Dean Solomons

Personal information
- Full name: Dean Ryan Solomons
- Date of birth: 22 February 1999 (age 26)
- Place of birth: Cape Town, South Africa
- Position(s): Defender

Team information
- Current team: Piteå IF
- Number: 4

Youth career
- 0000–2017: Ajax Cape Town
- 2017–2018: Ajax

Senior career*
- Years: Team / Apps / (Gls)
- 2018–2020: Jong Ajax / 11 / (0)
- 2021: Varbergs BoIS / 1 / (0)
- 2023–: Piteå IF / 47 / (3)

International career^{‡}
- 2017: South Africa U20 / 1 / (0)

= Dean Solomons =

South African soccer player

Dean Ryan Solomons (born 22 February 1999) is a South African professional soccer player who plays as a defender for Swedish Piteå IF.

==Club career==
A product of Ikamva, the youth academy of Ajax Cape Town, Solomons transferred to the parent club in Amsterdam in 2017. He made his debut for the main squad of Ajax on 7 July 2018 in a friendly against FC Nordsjælland, as a 83rd-minute substitute for Luis Manuel Orejuela.

He made his Eerste Divisie debut for Jong Ajax on 10 September 2018 in a game against Jong AZ, as a starter.

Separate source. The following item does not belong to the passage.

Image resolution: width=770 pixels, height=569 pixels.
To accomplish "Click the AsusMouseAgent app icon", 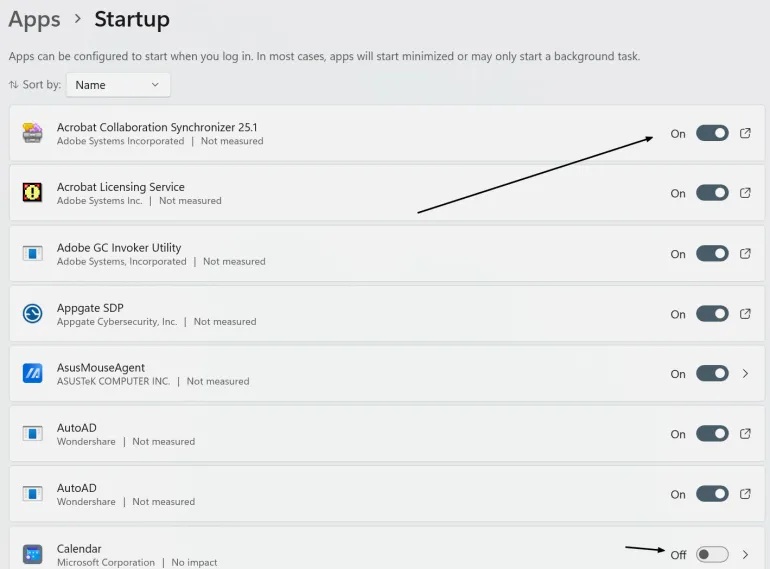I will [32, 374].
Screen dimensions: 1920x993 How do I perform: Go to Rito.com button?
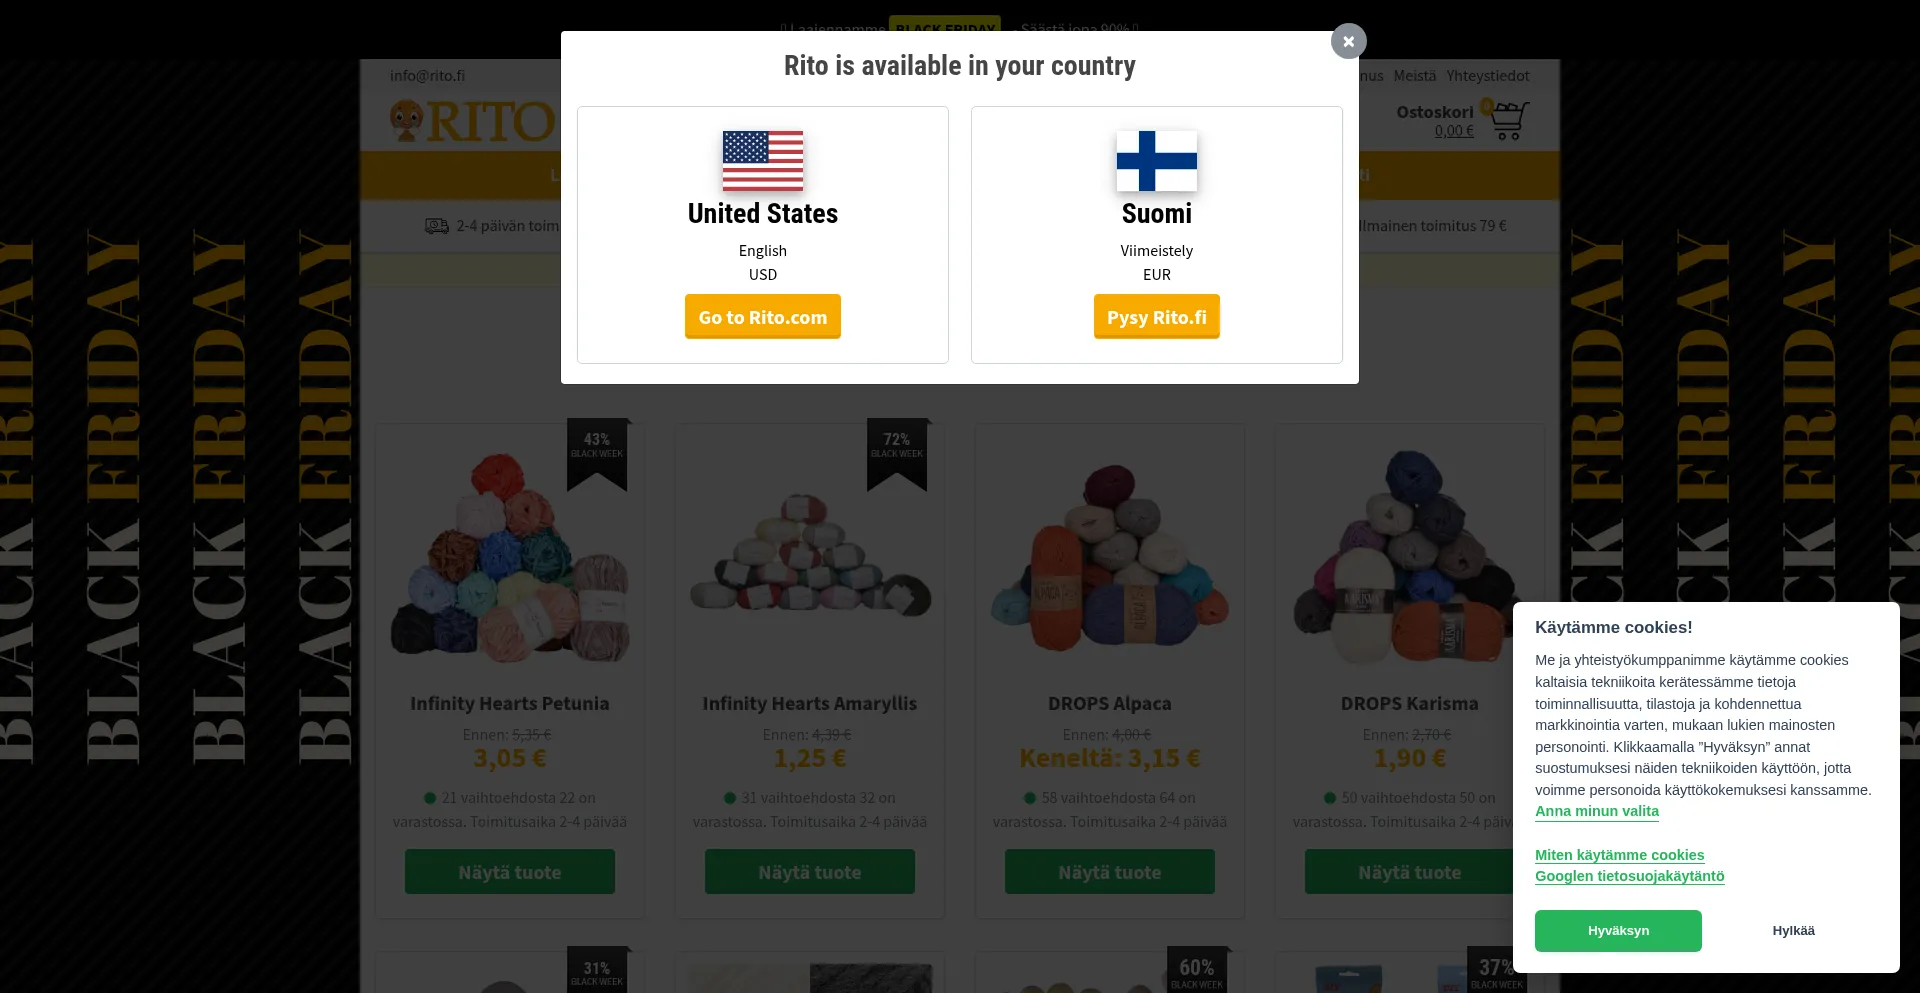(x=763, y=317)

On 30 March 2021, it was announced that Solomons had signed with Swedish Allsvenskan side Varbergs BoIS on a 3-year contract. In December 2021, he was released by the Swedish side.

On 29 December 2022, Solomons signed a contract with Swedish Ettan-Norra side Piteå IF on contract until 31 December 2024.